Adds skb_frag_phys() to skbuff.h, returning the physical address
of a paged fragment's data, which is used by the tso_dma_map helpers
introduced in this commit described below.
The added TSO DMA map helpers are:
tso_dma_map_init(): DMA-maps the linear payload region and all frags
upfront. Prefers the DMA IOVA API for a single contiguous mapping with
one IOTLB sync; falls back to per-region dma_map_phys() otherwise.
Returns 0 on success, cleans up partial mappings on failure.

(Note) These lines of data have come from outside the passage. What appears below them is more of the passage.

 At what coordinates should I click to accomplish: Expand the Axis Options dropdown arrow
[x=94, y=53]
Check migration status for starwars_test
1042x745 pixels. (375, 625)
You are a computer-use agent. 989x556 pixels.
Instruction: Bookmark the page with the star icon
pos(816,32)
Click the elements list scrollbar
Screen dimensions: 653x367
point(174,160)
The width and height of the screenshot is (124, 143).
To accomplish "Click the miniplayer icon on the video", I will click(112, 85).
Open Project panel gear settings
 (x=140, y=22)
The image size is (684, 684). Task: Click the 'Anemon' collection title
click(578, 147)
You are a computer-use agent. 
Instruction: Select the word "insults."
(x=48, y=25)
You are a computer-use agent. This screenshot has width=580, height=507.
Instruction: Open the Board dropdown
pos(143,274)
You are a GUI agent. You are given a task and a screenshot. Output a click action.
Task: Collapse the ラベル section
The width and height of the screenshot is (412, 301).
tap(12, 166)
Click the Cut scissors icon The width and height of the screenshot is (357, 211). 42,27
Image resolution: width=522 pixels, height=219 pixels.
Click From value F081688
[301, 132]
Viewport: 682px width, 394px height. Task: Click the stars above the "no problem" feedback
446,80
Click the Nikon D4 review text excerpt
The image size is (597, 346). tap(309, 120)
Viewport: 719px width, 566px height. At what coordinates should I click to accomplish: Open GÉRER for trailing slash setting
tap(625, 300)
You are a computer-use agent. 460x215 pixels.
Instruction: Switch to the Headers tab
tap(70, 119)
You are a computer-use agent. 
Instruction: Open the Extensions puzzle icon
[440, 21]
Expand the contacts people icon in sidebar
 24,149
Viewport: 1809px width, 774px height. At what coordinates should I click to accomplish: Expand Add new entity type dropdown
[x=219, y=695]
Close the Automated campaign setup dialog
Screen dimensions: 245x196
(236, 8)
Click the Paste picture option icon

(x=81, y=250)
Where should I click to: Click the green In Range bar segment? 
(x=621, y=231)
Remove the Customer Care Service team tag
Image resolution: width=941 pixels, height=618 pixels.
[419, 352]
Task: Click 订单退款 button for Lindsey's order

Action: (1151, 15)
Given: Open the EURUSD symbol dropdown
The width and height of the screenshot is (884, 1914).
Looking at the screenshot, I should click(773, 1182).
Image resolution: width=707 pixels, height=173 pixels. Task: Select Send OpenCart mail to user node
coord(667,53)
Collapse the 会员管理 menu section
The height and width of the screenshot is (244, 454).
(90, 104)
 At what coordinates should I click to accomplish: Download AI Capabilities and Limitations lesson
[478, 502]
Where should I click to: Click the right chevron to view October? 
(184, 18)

tso_dma_map_cleanup(): Handles both IOVA and fallback teardown paths.
tso_dma_map_count(): counts how many descriptors the next N bytes of
payload will need. Returns 1 if IOVA is used since the mapping is
contiguous.
tso_dma_map_next(): yields the next (dma_addr, chunk_len) pair.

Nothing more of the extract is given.